Please advise, thanks!


---Anonymous


Anonymous,

First of all, thank you for the compliment. If this blog has helped even one person, all the effort has been 100% worth it.

Now, for the meat and potatoes of the problem...even if the collection agency agreed to a pay for delete (and you never know, they might. $3100 is nothing to sneeze at), you couldn't get the original creditor to delete its entry. The pay-for-delete only works for the collection agency. The original creditor doesn't benefit and, as a result, its entry will still remain for the full reporting period. Unless, of course, you become a financial and/or publicity threat to the company. There are three ways I can think of to take care of this problem without following through with a lawsuit. Keep in mind, this is just what I would do if I were in your situation. This does not constitute legal advice.

Potential Solution #1

If you know for a fact that you didn't sign a personal guarantee and your signature was clearly forged, this is fraud. A handwriting expert would quickly be able to tell whether the signature was a forgery or whether you signed it and simply forgot (even when we sign things in a completely different way, there are still personal handwriting markers that remain). You and I both know that you don't have the time to deal with a messy lawsuit right now – but neither the original creditor nor the collection agency know that. And this is to your advantage.

If it were me, I'd hire a handwriting expert to analyze both my signature and the signature on the personal guarantee. If he/she finds that the signatures were made by two different people, ask the handwriting expert to put those findings in writing. If you're having trouble locating a handwriting expert, check with the closest university.

Now its time to take a trip to an attorney's office. Don't worry, you don't have to sue, you just have to put together an airtight and scary-as-hell threat. Explain what's going on to the attorney and ask to hire him/her to notify the collection agency and original creditor of the handwriting expert's findings and demand that they cease collection efforts immediately and remove all negative information connected to the fraudulent personal guarantee from your credit report. Provide the attorney with two copies of the handwriting expert's letter. Along with his own letter, he'll need to send a copy of the handwriting expert's findings. This demonstrates to the original creditor that you have proof against them. If you have proof and they have nothing but "But she/he signed it, your honor. Honest!" then you're more trouble than you're worth. They won't want that to go to trial.

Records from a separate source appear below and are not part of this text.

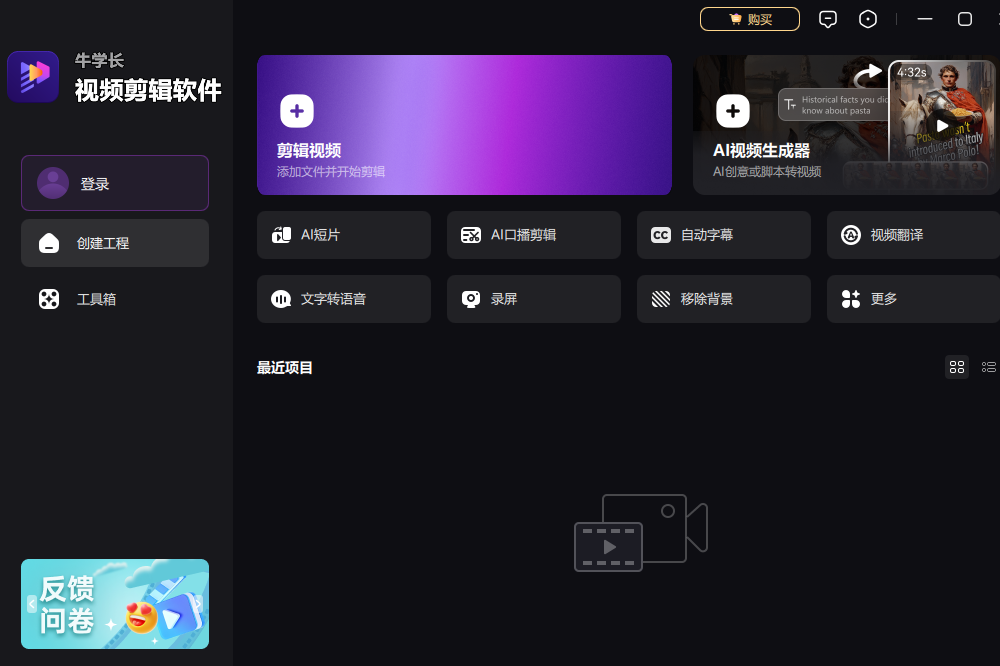Launch the AI短片 tool
The height and width of the screenshot is (666, 1000).
pyautogui.click(x=343, y=235)
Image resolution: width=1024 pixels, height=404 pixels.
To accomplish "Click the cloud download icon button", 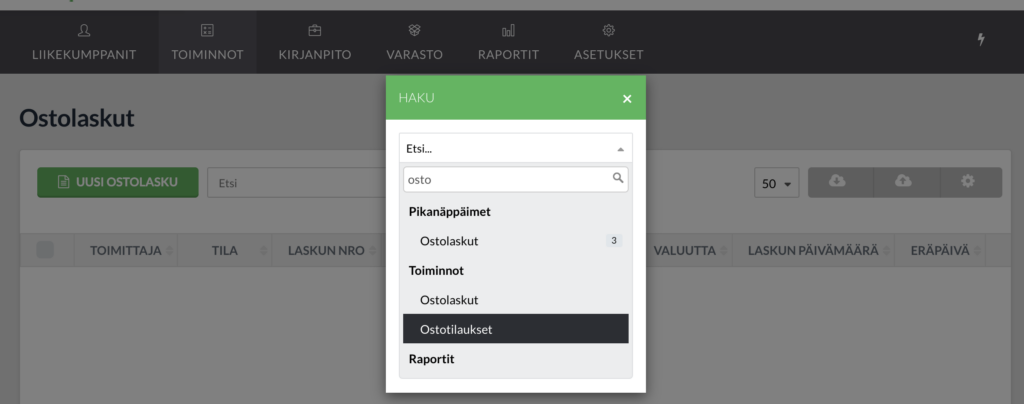I will pos(840,182).
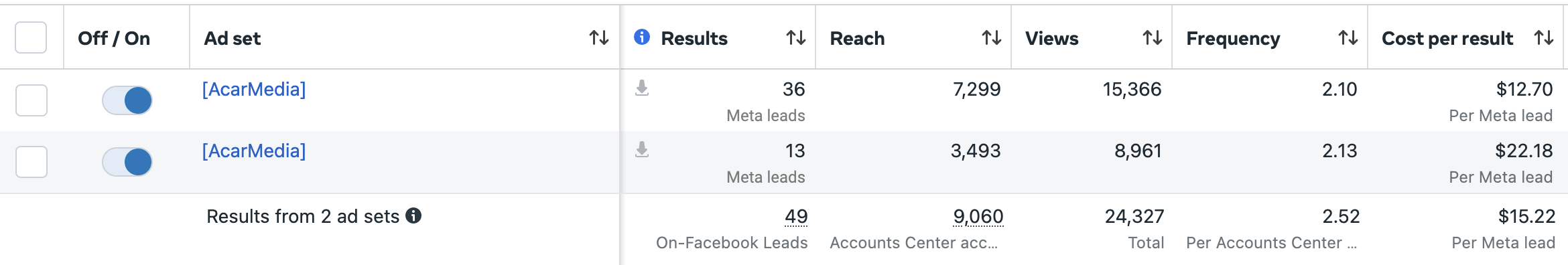The image size is (1568, 265).
Task: Sort by the Ad set column arrows
Action: (x=598, y=38)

It could be a problem if the OC is unorganized and careless. Then the threat may fall through simply because one hand doesn't know what the other is doing. That's always a possibility. You, however, will come at them with two things that give any company pause – legitimate proof of wrongdoing and an attorney. Nothing says "I mean business" like a lawyer touting proof of fraud.

You may run into an attorney who insists upon actually suing the company and who refuses to send his own demand letter coupled with the handwriting expert's findings because he claims it won't work. If this happens,  watch out! If you have a solid enough case that the attorney wants to take it to trial, then you very clearly have a solid enough case to attempt to resolve the issue outside of court. In this scenario, its very likely that the attorney knows a good case when he sees it and wants to convince you to sue because he'll make more money from a lawsuit than a letter. The good news is that, since attorneys who play in my field make so much less money than, say, a corporate attorney or defense attorney, they often legitimately want to help people. I'm just saying watch out for dishonesty in the legal profession. I guess that's akin to saying "Watch out for sharks in the ocean," huh?

Potential Solution #2

Although you have no desire to deal with a lawsuit right now, that doesn't change the fact that, with a forgery, you have every right in the world to file one. Solution #2 requires that you use your handwriting expert's analysis to file a lawsuit for fraud against the original creditor and/or collection agency. It's important not to focus solely on the original creditor just because they are the ones whose documentation reflected the forgery. If you request validation, the Fair Debt Collection Practices Act dictates that a debt collector cannot pursue further collection activity until it provides that validation. And guess what? It isn't unheard of for debt collectors to forge debtor's signatures on documents. The forgery could have been born anywhere.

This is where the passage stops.